Under the circumstances you describe, there's literally no reason I can see why every person wouldn't commit suicide at 25 or 30 to retain their youth and "live" forever. Just cost, but what's a little money compared to eternity?

If I were a necromancer, I'd set up a payment plan system for them after death.

Now if you lose some of your faculties, such as the ability to learn and grow your mind, or become reliant on the necromancer's continued life, that'd be a potential problem.

For your hypothetical business though, there's no reason not to do this.
New hires are generally considered to not add value to the business for at least a month, perhaps more depending on the nature of the work. Meaning you're dropping many thousands of dollars a month on staff that barely contribute.

A resurrected worker, now indentured to the company, with all their institutional knowledge and skills intact? That's extraordinarily valuable.
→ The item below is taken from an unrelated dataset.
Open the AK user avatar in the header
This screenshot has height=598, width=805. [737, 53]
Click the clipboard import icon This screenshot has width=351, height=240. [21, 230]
Loss of institutional knowledge can sink companies if it's not accounted for.
RL example: A company I worked for imploded shortly after I left despite my attempt to document my knowledge of our systems, there was simply so much complexity involved!

Now you have a workforce with massively reduced turnover of staff, far longer hours and you can essentially build a perfect team by cherry-picking anyone who has the skills you need.
Given their minimal requirements you could store them in the basement and construct your team from a roster like a Fantasy Football team for each project.
Your productivity is going to explode.
You'd certainly want to employ your own in-house necromancy team as part of Human Resources.
Nobody wants the ultimate power of life and death over your staff to be outside the walls of your business!

As a leader of the conservative party, you should know that anything you develop which is profitable inevitably leads to taxation by the liberal party. Expect the liberal party to impose a zombie tax and decomposition abatement fee on all resurrected employees. You must invest in lawyers to pass an extension of the Voting Rights Act that allows resurrected employees to have full state and federal voting rights in order to squash those new taxes. Next, the necromancer fees for an industrialized nation are sure to be higher than similar fees in developing nations, so your zombie employees may still not be as profitable as FOREIGN zombies working in foreign factories. How will you protect the livelihood of domestic necromancers and zombies?